## EXERCISE GOAL
As you work through the listing below, copy each line exactly and drop the images.

- Opening Delimiter -

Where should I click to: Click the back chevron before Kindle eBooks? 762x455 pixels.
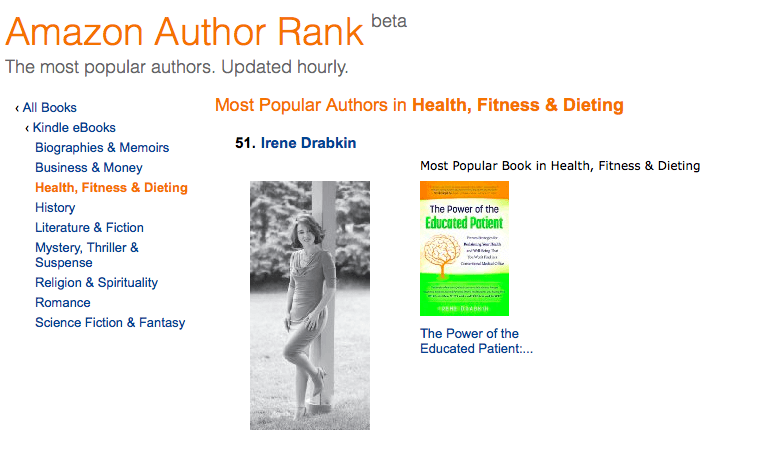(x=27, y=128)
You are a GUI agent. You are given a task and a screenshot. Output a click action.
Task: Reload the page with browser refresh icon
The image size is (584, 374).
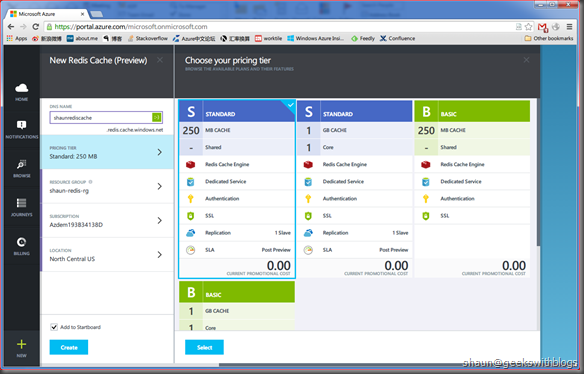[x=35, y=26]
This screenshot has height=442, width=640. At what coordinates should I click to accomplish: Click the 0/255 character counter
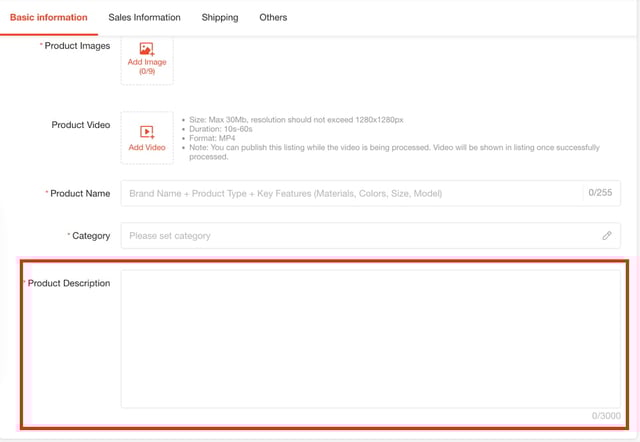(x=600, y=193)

- Closing Delimiter -

## RESULT OF THIS EXERCISE
Where should I click to: Click the back chevron before Kindle eBooks? 762x455 pixels.
(x=27, y=128)
You are a GUI agent. You are given a task and a screenshot. Output a click action.
Task: Reload the page with browser refresh icon
The image size is (584, 374).
[x=35, y=26]
This screenshot has height=442, width=640. At what coordinates should I click to accomplish: Click the 0/255 character counter
(x=600, y=193)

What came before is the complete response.